Rising operational costs for implementing and operating artificial intelligence are forcing Indian companies to switch to Chinese large language models, such as DeepSeek, Alibaba, and Moonshot AI.
What Happened
Indian companies have begun a mass shift from Western providers to Chinese LLMs (DeepSeek, Alibaba, Moonshot AI). The primary driver of this process is the desire to reduce inference costs and the Total Cost of Ownership (TCO), creating a paradoxical situation: an increasing technological dependence of India on China despite their long-standing geopolitical rivalry.
Context
Amid rising costs for using Western APIs, businesses in India are looking for ways to optimize architectures.

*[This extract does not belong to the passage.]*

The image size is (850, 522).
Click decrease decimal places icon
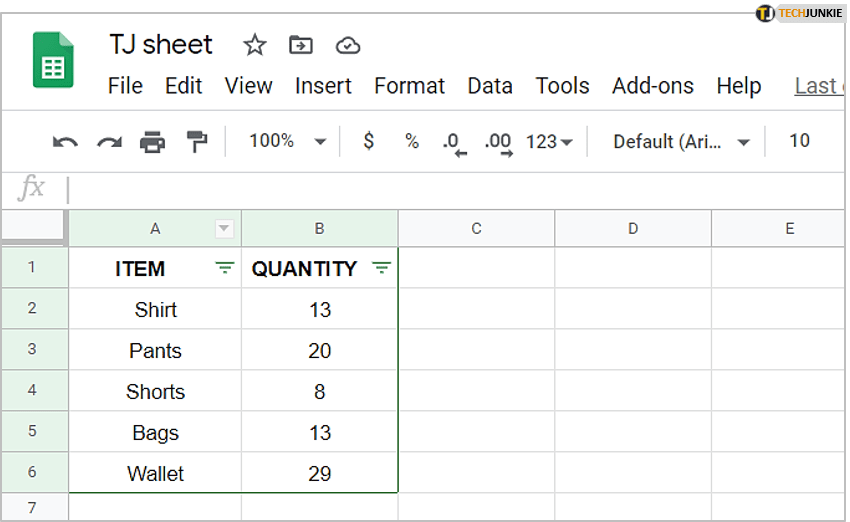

This creates a risk of fragmentation of technological standards and the formation of parallel AI ecosystems—Western and Chinese—each with its own infrastructure and toolset.
Why It Matters for the Industry
For the industry, this trend demonstrates that affordability is becoming a decisive factor in model selection, which may force Western vendors to reconsider their monetization strategies and pricing structures. It also signals the potential creation of resilient technological supply chains that are critically dependent on Chinese AI infrastructure.
Why It Matters for Users
For developers and companies, this is an important signal that economic efficiency may prevail over geopolitical risks when choosing development tools. In the long term, this could lead to the necessity of working within split technological stacks.
What Is Not Yet Known / Limitations
Current discussions are dominated by business aspects, while technical parameters—such as model quality, benchmark results, and the reproducibility of Chinese LLM outputs—remain understudied.